Virgin Blue upgrades FY2010 outlook; easyJet anticipates a long demand recovery time line
Virgin Blue’s shares slipped 1.9% yesterday, despite Virgin Blue Chairman, Neil Chatfield, at the carrier's AGM, upgrading the carrier’s FY2010 outlook from ‘breakeven’ to ‘profitability’, adding that the carrier is "well positioned to take advantage of any improvement in market conditions".
Meanwhile, CEO, Brett Godfrey, stated V Australia still expects to reach profitability within approximately an 18 month timeframe, stating, “we see no reason at all at this time to extend that forecast”.
The carrier, however, conceded that the economic environment, both globally and within Australia, "remains uncertain" despite some "encouraging signs of domestic recovery".
easyJet anticipates a long demand recovery time line
easyJet’s shares slipped 4.1% yesterday, as CEO, Andy Harrison, stated he does not forecast any recovery in demand for the next nine months. He added that he expects the LCC to continue to see weaker than usual consumer demand through the Northern Winter.
Mr Harrison added, "I think the worst is over but I don't see any improvement either and expect demand to be stable for the next nine months at least. Winter will be a continuation of what we have seen ... we will see continuing weaker consumer demand”.
easyJet calls for new aviation emissions standards
In other easyJet news, the LCC has called for the introduction of mandatory emission standards for aircraft that would lead to a 40% reduction in CO2 emissions for next generation of aircraft. easyJet, which has an average fleet age of 3.4 years, called for a three step introduction of new legislation, starting with short-haul aircraft where the current aircraft families, the A320 and B737 families, are already over 20 years old. easyJet proposes that:
- By 2015 every new aircraft type would have to meet the standard;
- By 2024 airlines could not add to its fleet any new aircraft that did not meet the standard;
- By 2030 airlines could not operate aircraft that did not meet the standard.
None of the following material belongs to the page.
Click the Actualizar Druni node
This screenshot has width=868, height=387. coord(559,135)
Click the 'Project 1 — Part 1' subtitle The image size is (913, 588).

Irish Government tourism tax results in EUR482 million revenue loss and 1.2 million pax reduction
Ryanair’s shares were also lower yesterday, down 3.9%, after the carrier, in conjunction with Aer Lingus and Cityjet, released a report that stated the EUR10 tourism tax imposed by the Irish Government has resulted in revenue losses of EUR482 million, up to 3,000 lost jobs and 1.2 million less departing passengers, while generating EUR116 million in tax revenue in first year.
The report, commissioned by the carriers, from Amsterdam Aviation Economics, found that the Irish airlines have absorbed most of the tax and have been forced to reduce capacity and move aircraft to bases outside Ireland as a direct result of the imposition of the tax.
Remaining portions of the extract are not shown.